What’s interesting with Online’s project, which is called Online Labs, is that Online has opted to build rather than buy, assembling its so-called C1 servers in house and relying on Marvell to produce the ARM-based chips.
The logical question is when, if ever, the major cloud providers specifically begin to implement servers based on ARM chips, which have become popular in mobile devices over the years.
Recent developments have suggested that work might be afoot at Amazon, for one, even if the models for the cost currently are “not quite there,” in the words of one executive who spoke with Bloomberg last month. Meanwhile, Microsoft has had a test version of its Windows Server operating system running on ARM-based servers, according to an October Bloomberg report.
Of course, other cloud providers could jump into the ARM-based public cloud market. Telcos like CenturyLink, Ericsson, NTT, and Verizon (which has said it would buy microservers from AMD’s SeaMicro) have made investments or acquisitions in order to bolster their own cloud portfolios and might well end up choosing ARM as a next step.
For now, though, Iliad will be an early mover in its efforts to power a cloud with ARM chips. That could bring advantages in terms of power consumption internally and, potentially, lower-cost cloud computing for customers.

··········

### TASKS AND EXERCISES
A) Which company produces the ARM-based chips for Online's C1 servers, according to the passage on ARM cloud servers?
B) Which telcos does the passage on ARM cloud servers name as having made investments or acquisitions to bolster their cloud portfolios?
C) In the passage on ARM cloud servers, update the text between "Recent developments have" and "a next step.", inclusive, so that "executive" becomes "engineer".

··········

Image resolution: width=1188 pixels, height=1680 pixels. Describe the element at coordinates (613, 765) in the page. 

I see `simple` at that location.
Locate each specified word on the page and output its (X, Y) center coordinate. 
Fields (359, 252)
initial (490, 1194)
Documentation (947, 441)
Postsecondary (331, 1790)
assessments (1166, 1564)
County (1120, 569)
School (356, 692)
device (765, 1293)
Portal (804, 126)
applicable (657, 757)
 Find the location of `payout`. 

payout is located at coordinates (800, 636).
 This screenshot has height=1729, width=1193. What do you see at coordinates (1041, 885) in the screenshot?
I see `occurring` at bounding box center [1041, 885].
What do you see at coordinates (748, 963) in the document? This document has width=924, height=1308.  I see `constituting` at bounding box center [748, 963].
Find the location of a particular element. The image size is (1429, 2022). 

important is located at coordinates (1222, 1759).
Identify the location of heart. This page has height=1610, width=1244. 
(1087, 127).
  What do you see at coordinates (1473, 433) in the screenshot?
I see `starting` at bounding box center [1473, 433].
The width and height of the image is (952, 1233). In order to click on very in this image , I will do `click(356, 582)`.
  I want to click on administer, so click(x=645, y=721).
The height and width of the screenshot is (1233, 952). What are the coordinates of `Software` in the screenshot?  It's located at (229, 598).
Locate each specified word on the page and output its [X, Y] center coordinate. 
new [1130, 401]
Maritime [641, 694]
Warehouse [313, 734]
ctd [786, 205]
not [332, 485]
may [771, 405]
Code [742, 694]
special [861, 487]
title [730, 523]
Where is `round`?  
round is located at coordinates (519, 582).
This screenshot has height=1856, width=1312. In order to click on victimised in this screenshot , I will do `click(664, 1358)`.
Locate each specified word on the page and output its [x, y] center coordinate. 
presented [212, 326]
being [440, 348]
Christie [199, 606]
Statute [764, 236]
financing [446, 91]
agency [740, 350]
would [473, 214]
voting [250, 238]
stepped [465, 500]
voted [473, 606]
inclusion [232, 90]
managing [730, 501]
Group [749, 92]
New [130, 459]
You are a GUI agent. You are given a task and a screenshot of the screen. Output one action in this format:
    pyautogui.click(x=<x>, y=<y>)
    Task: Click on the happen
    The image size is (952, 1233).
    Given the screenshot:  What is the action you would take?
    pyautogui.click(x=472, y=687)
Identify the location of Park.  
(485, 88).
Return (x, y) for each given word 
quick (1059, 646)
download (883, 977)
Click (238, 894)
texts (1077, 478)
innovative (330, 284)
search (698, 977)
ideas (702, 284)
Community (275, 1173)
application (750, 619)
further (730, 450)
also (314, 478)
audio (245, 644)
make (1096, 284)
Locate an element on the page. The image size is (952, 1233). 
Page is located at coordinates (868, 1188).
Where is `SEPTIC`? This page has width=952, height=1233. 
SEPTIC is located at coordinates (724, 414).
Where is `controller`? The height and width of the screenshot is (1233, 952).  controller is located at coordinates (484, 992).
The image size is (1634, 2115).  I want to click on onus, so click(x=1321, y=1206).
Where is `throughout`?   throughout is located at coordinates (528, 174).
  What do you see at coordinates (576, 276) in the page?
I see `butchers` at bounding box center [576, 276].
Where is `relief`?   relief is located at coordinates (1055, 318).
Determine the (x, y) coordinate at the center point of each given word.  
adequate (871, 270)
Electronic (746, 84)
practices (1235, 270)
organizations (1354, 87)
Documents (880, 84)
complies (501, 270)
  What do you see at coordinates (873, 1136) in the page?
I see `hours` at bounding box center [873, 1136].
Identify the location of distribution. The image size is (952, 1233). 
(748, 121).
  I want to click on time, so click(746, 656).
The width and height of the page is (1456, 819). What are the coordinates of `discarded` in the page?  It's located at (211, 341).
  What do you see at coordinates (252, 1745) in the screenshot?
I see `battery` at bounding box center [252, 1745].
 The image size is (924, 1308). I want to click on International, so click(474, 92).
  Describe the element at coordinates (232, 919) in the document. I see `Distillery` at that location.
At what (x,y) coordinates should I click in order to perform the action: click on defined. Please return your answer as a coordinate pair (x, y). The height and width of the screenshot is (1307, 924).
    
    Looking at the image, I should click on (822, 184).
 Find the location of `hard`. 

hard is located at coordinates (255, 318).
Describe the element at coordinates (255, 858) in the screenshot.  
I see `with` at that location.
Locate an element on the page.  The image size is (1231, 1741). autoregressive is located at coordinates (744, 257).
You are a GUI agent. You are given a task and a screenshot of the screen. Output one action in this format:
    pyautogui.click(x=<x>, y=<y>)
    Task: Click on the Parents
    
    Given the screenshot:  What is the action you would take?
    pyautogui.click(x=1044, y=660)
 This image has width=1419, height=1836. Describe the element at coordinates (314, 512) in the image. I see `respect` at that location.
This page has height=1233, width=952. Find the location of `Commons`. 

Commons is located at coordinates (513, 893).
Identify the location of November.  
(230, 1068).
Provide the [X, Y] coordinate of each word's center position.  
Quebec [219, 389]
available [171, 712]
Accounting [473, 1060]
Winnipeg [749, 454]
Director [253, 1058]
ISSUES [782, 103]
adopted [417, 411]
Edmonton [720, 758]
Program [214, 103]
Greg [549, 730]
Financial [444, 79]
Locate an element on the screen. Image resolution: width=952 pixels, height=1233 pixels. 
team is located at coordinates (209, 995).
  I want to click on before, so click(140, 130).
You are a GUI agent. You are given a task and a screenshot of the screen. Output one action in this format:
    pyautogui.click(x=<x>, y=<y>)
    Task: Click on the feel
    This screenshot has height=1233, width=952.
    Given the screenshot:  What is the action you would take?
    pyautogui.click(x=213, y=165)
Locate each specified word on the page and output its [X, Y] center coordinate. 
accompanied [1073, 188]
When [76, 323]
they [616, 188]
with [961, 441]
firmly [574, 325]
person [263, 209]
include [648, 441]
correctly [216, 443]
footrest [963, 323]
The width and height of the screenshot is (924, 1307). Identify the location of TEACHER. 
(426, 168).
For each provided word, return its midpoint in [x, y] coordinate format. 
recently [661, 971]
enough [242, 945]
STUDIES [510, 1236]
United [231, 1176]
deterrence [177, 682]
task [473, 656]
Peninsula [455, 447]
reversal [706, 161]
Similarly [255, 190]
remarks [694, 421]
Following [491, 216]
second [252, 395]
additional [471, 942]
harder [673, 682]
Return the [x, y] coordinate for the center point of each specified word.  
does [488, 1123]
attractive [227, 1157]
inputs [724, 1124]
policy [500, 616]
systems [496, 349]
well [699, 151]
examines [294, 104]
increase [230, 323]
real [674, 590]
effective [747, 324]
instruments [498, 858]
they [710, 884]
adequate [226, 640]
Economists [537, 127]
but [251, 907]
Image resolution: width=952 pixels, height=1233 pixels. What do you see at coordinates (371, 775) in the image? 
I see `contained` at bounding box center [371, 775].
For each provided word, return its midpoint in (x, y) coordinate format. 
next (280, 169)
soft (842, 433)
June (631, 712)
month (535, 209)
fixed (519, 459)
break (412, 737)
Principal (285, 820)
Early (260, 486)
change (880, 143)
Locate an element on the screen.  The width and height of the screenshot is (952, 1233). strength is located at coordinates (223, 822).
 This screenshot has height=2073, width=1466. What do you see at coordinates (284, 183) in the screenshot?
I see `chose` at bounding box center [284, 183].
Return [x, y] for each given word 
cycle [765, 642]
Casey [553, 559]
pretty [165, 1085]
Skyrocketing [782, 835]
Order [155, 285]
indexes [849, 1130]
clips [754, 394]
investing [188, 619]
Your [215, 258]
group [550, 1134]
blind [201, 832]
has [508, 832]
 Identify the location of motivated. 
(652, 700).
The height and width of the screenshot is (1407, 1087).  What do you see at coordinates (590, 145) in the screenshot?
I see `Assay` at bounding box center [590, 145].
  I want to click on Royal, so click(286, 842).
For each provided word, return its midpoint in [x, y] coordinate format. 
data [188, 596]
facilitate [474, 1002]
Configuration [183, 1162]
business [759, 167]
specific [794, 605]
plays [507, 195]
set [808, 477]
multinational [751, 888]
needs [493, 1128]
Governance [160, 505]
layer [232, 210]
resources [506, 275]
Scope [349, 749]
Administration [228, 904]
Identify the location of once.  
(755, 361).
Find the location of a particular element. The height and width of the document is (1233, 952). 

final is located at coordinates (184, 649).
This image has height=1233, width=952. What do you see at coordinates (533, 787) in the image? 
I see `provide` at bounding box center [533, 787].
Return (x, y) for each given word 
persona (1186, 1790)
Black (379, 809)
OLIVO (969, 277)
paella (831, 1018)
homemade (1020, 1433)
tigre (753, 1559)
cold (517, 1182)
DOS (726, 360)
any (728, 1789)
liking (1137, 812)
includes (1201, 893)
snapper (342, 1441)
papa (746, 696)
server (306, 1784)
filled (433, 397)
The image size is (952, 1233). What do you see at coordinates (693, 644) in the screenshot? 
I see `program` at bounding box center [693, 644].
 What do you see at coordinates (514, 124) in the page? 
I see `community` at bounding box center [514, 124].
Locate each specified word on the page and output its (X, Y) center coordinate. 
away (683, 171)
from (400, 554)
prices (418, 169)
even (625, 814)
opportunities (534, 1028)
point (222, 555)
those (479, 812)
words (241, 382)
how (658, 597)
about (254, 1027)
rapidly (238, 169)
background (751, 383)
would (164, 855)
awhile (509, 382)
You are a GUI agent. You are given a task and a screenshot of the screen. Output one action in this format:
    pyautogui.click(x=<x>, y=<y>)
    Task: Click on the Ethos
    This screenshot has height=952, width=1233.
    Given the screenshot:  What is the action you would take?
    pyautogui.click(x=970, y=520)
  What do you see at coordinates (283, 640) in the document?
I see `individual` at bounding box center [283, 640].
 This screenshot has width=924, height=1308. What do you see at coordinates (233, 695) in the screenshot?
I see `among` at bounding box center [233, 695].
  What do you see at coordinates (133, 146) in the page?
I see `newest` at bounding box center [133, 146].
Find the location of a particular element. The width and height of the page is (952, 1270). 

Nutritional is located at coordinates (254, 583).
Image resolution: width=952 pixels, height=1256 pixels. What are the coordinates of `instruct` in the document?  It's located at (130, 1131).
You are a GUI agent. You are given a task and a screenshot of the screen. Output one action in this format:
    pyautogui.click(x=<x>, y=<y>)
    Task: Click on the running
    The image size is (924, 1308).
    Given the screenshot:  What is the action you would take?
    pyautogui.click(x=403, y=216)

··········

### RESULTS OF THE EXERCISE
A) Marvell

B) CenturyLink, Ericsson, NTT, Verizon

C)
Recent developments have suggested that work might be afoot at Amazon, for one, even if the models for the cost currently are “not quite there,” in the words of one engineer who spoke with Bloomberg last month. Meanwhile, Microsoft has had a test version of its Windows Server operating system running on ARM-based servers, according to an October Bloomberg report.
Of course, other cloud providers could jump into the ARM-based public cloud market. Telcos like CenturyLink, Ericsson, NTT, and Verizon (which has said it would buy microservers from AMD’s SeaMicro) have made investments or acquisitions in order to bolster their own cloud portfolios and might well end up choosing ARM as a next step.